### Information supplied
__________
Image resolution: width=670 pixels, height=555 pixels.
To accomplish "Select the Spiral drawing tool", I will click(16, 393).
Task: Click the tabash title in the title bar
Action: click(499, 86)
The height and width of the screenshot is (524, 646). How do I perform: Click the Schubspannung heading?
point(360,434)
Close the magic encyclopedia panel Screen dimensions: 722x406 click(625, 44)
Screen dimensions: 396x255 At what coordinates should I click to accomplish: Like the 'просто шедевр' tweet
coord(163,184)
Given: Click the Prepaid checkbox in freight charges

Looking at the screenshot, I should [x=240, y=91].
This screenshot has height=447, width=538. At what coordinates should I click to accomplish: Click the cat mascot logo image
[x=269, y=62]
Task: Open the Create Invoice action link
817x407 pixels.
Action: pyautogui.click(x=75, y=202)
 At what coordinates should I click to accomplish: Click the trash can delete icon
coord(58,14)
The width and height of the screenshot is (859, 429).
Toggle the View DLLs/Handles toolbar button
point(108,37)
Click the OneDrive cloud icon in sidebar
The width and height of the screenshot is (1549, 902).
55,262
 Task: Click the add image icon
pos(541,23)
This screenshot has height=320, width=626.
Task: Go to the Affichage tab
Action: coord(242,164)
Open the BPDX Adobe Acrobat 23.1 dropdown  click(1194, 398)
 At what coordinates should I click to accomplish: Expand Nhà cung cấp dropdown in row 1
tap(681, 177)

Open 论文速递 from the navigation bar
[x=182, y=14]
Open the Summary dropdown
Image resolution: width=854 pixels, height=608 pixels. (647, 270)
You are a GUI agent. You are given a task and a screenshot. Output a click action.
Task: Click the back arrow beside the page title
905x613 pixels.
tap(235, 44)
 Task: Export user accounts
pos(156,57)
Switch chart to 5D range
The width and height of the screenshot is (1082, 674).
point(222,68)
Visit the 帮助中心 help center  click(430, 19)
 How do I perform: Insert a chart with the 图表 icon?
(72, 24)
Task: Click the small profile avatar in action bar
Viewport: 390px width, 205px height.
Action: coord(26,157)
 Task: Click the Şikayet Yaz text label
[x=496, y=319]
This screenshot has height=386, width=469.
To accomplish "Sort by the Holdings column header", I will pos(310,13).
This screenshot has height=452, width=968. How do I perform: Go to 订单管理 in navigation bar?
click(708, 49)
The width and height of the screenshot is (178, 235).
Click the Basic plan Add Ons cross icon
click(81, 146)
__________
### Task description
Copy the lines above word for word, starting with the line that contains "The height and" and ending with the line that contains "Looking at the".

### Solution to this problem
The height and width of the screenshot is (524, 646). How do I perform: Click the Schubspannung heading?
point(360,434)
Close the magic encyclopedia panel Screen dimensions: 722x406 click(625, 44)
Screen dimensions: 396x255 At what coordinates should I click to accomplish: Like the 'просто шедевр' tweet
coord(163,184)
Given: Click the Prepaid checkbox in freight charges

Looking at the screenshot, I should [x=240, y=91].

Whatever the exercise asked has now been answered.